◆ **Selected passage**
☆ ☆ ☆ ☆

It's Ceriday, Callem 06 19:36:37 1013. The full moon is up. The tide is low and slack.

The sun sets, the western clouds turning purple, red, and gold. It's hazy and warm.

GAME: Kama'o rolls climb: (15)+5: 20

Foothills! This is a perfect place for an Egalrin who's a little afraid of low places to make a nest for the night. Kama'o has dragged herself up in a small copse of fir trees, methodically grasping branches with hands, feet, and beak as she ascends to greater heights. Right now, she's making no effort to conceal her presence, so the branches are swaying wildly as they are forced to support her weight.

With the clouds turning purple overhead, the shadows of the trail of swiftclaws is twice as long. A herd of them pace in front of a mounted sith'makar...he pauses, looks back towards the setting Sun. Its golden warmth spreads over the horizon, beginning to fade for the first time that day. He makes a sign with his claws of a winged creature before starting at the noise. The swifts in front of him look about, as though ready to take advantage of his momentary inattention.

Announcement: Whirlpool shouts, "All right. My scene today is a little slender. I'm going to extend an invite to anyone who's level 5 and pages me and is available. :)"

Kama'o turns to eye the creatures. She's not too far off the ground, but she doesn't seem overly concerned with the beasts. Instead, she gives them a predator-stare. Auntie is not impressed by your antics, she tells them, with her eyes. Also, remember to wash behind your ear-holes and visit your mother in Am'shere once a week. The Egalrin lets out a soft screech, just to confirm the fact that she's not food.

The herd looks at one another, and one brave soul steps forward. And opens his mou--and is growled at by his mother. Srassha bares her teeth and takes a half-step forward, sending the herd scuttling backwards. Most of them bear similar markings to the female swift, and while she eyes them like a bulldog, her rider leans forward in the saddle...and looks up. "Saa," he says. "Blessings of the Ancestors to you."

"I see you, Dragon-kin." Kama'o bobs her head in approval of the female swift's tactics, and watches the group carefully for a moment or two before hauling herself another few feet up into the trees. Fifteen birds...in five fir trees... Ahem. "Do your people have dark-eyes, that you ride into the sunset?" She settles herself on a more comfortable branch (which just happens to be a ways above the height a swifclaw can jump...she didn't get to be over two centuries by taking chances...) and stretches her wings out, catching the last rays of the light.

"...we have dark eyes," he says slowly, as he deciphers her words. Or guesses at them. "We did not...before. But now we have them." He leans back and the leather of the saddle creaks. Srassha shifts beneath on automatic and continues to eye her offspring. "What..." he trails off, and looks up towards the hills. The mountains beyond. "One supposes this is your home."

"Before?" Kama'o might be able to pass herself off to a human as only vaguely interested, but Svarshan will notice her feathers sleek down, her balance shift slightly forward, her pupil dilate to better focus on him. "Before...what?" As for the rest, she dismisses it with a cawing sound. "This is too low and too far south to be my home. Kama'o is just sleeping here because it is nice outside. And Kama'o cannot figure out what these...beds? Beds, yes? Beds are for. You cannot perch on them."

☆ ☆ ☆ ☆

◆ **Extracted records**
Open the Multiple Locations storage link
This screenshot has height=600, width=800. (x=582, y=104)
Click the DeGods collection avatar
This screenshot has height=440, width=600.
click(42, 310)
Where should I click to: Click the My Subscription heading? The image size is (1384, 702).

☆ ☆ ☆ ☆

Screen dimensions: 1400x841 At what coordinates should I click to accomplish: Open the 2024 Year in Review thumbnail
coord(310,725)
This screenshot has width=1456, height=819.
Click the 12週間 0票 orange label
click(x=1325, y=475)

☆ ☆ ☆ ☆

Please answer from the roleplay log: what is the name of the female swiftclaw who growls at the herd?

Srassha